What is needed
Count the lines in the records beneath this task that contain the string "MUNDO", then give the count by itself.

Records to use START

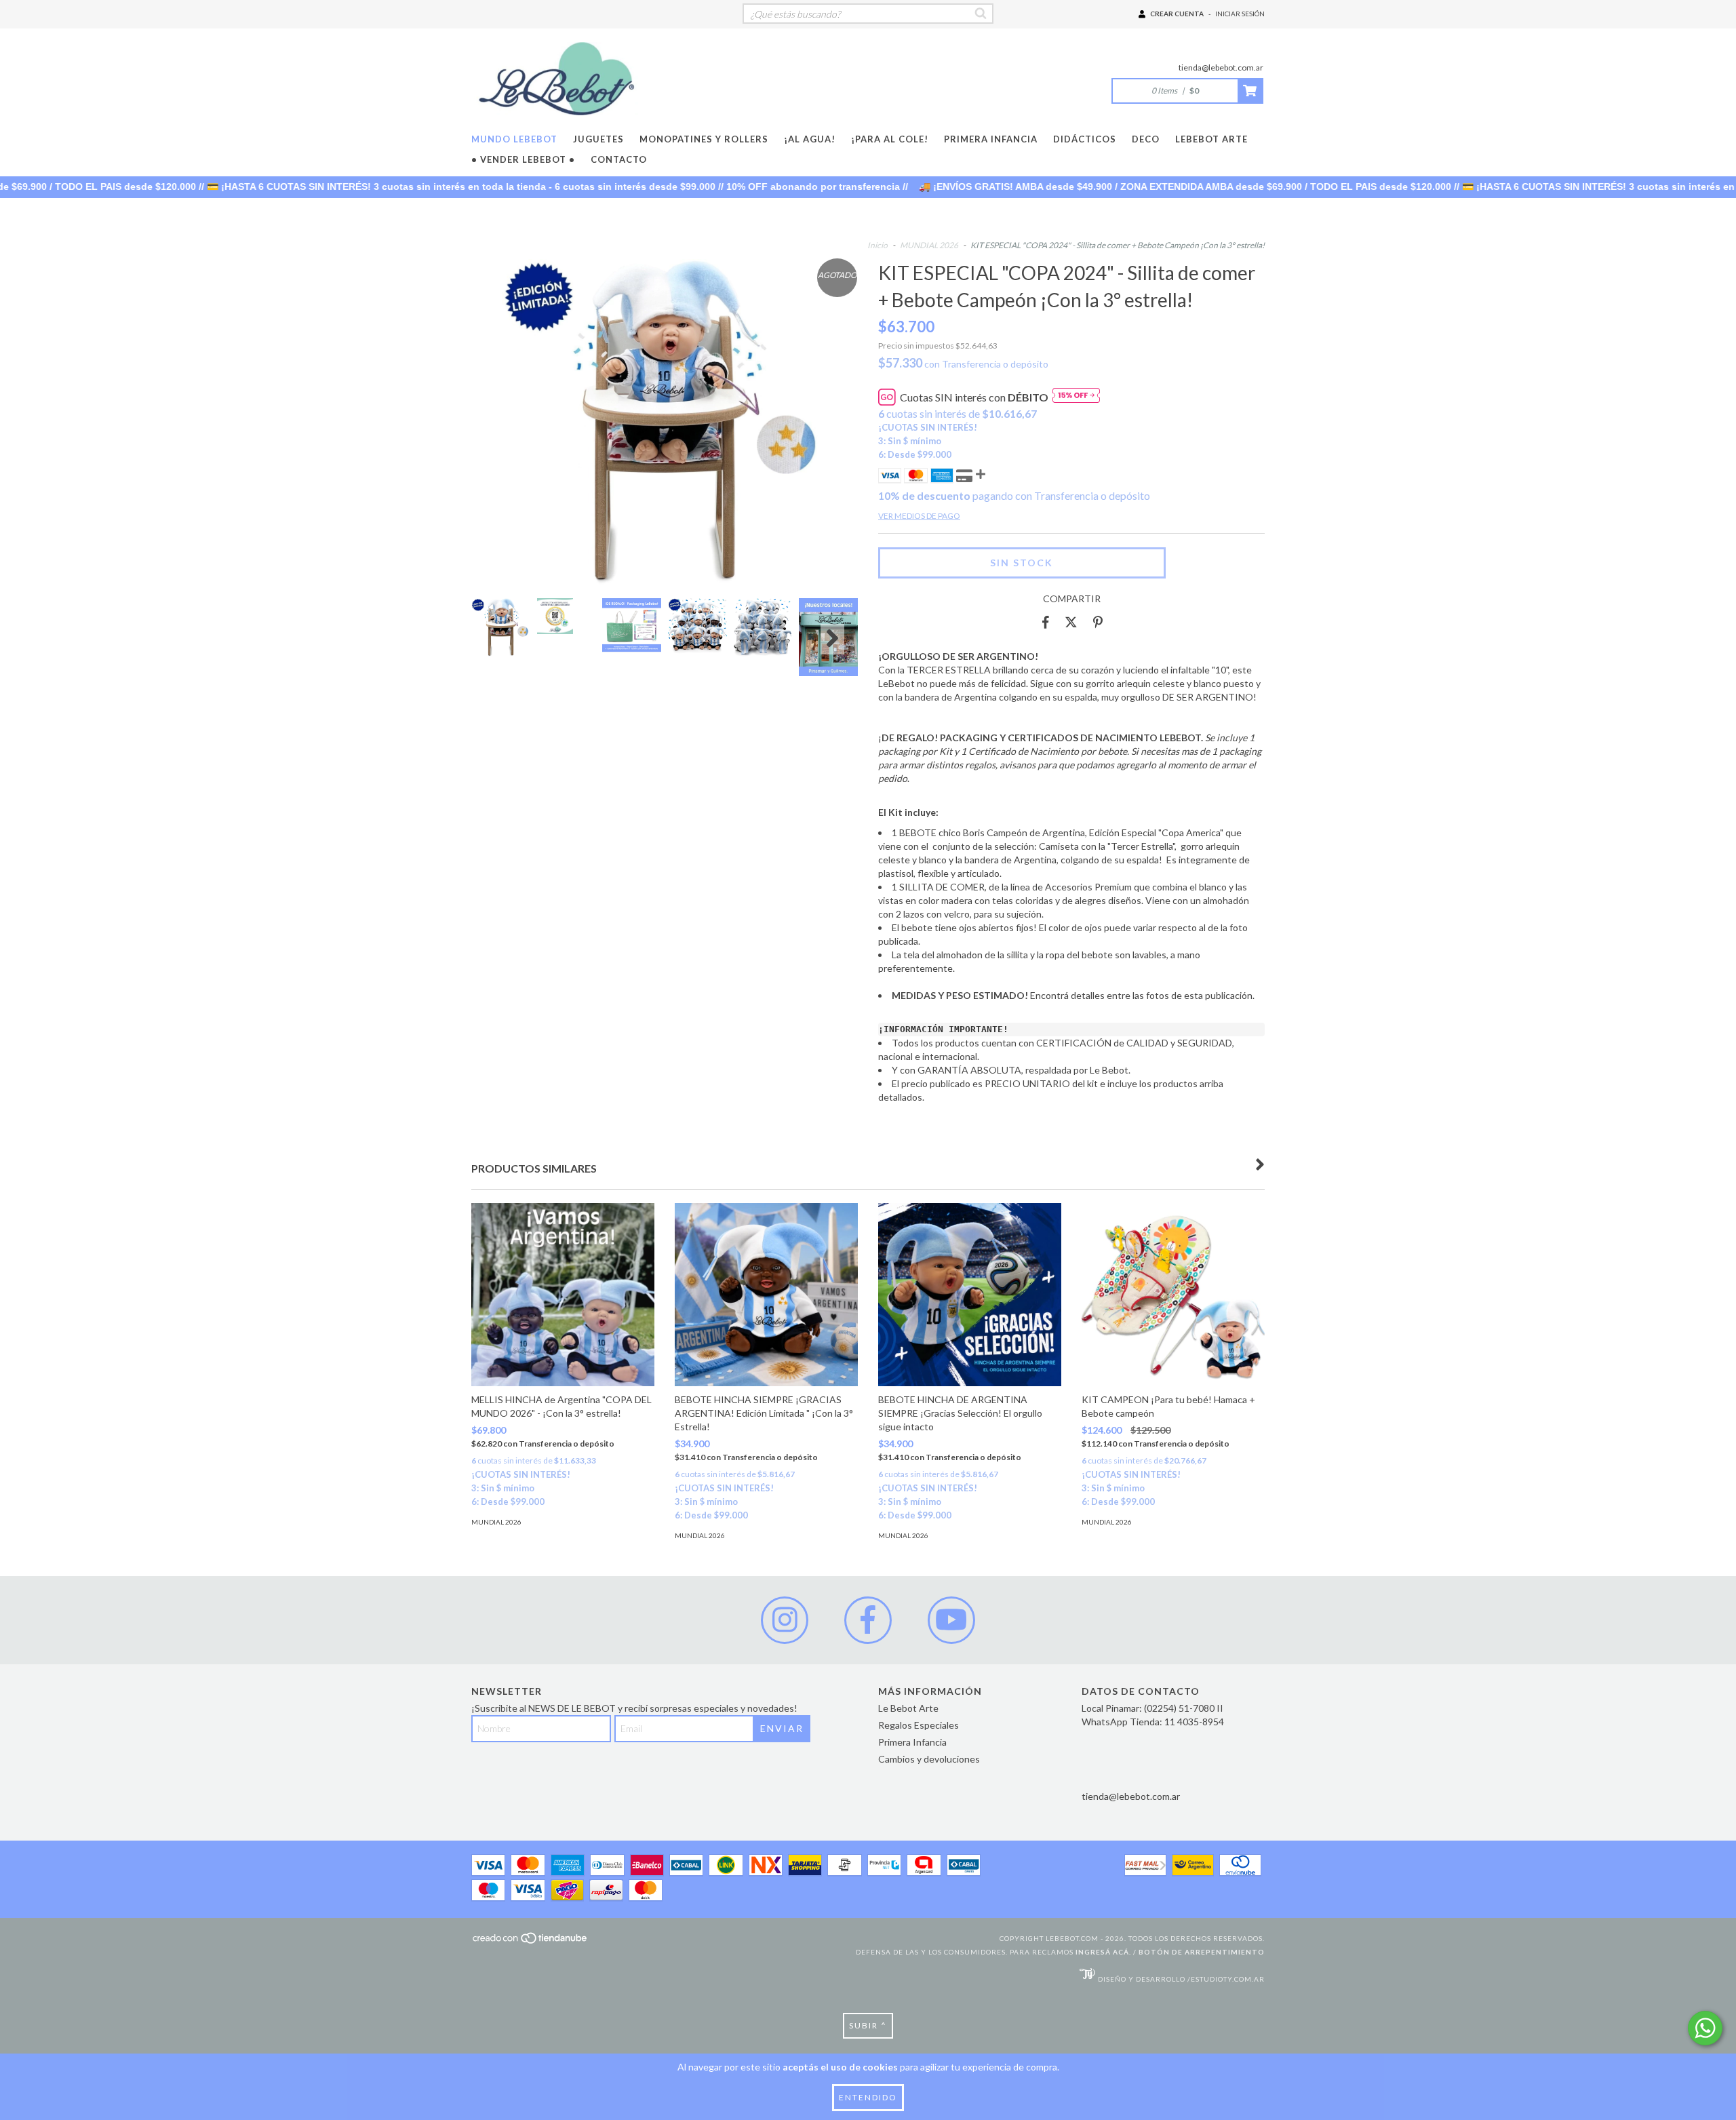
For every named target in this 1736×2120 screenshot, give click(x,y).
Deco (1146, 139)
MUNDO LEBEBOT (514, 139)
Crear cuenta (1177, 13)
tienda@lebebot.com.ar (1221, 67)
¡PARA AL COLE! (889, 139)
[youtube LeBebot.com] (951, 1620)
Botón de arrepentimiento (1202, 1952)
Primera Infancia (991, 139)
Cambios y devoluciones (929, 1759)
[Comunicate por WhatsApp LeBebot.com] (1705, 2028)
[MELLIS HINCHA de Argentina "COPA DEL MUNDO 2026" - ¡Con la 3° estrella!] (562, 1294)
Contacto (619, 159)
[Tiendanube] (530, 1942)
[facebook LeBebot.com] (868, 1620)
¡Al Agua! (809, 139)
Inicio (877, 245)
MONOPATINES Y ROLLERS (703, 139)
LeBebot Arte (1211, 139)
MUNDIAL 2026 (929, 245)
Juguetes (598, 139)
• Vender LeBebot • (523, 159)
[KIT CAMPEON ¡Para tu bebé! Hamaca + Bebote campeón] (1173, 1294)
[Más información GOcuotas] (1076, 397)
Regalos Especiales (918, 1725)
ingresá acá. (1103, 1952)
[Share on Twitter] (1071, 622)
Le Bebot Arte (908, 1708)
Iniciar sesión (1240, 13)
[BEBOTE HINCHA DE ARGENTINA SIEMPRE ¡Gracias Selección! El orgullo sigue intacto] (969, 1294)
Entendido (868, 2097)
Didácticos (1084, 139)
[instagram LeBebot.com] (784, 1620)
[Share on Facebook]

Records to use END

Solution to the problem
2